── DATA
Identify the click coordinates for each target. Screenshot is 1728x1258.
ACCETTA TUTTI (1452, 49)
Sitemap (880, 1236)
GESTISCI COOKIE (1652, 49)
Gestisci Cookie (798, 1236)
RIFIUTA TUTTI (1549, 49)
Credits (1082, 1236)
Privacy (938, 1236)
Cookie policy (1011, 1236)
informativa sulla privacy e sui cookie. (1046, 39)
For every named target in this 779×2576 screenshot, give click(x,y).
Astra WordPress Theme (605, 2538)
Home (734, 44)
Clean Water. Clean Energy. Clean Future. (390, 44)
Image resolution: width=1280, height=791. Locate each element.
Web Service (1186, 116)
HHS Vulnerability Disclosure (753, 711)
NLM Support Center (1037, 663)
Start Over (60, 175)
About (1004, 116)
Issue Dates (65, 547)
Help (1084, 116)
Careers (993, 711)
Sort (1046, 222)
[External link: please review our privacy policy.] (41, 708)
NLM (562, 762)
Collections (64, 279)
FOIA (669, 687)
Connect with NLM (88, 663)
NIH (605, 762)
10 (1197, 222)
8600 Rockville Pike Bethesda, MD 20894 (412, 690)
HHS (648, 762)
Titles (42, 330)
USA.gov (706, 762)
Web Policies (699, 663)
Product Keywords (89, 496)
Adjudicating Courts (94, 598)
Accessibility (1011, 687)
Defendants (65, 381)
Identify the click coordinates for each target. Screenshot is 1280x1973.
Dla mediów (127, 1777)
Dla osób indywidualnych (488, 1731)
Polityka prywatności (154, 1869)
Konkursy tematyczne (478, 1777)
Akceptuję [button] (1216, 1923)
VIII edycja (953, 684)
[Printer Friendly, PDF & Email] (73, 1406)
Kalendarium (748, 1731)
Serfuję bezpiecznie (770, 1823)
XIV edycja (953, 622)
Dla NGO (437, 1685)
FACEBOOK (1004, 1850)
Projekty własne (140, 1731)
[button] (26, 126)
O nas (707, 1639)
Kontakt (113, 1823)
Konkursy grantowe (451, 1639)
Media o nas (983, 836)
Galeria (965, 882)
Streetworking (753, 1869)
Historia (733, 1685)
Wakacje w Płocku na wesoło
────
◆ YOUR GOAL ◆
Would you please copy every line from the listing above that contains the word "click"?

◆ RESPONSE BOX ◆
Identify the click coordinates for each target. Screenshot is 1728x1258.
For every named target in this 779×2576 screenshot, give click(x,y).
Identify the click coordinates for each target. Screenshot is 1280x1973.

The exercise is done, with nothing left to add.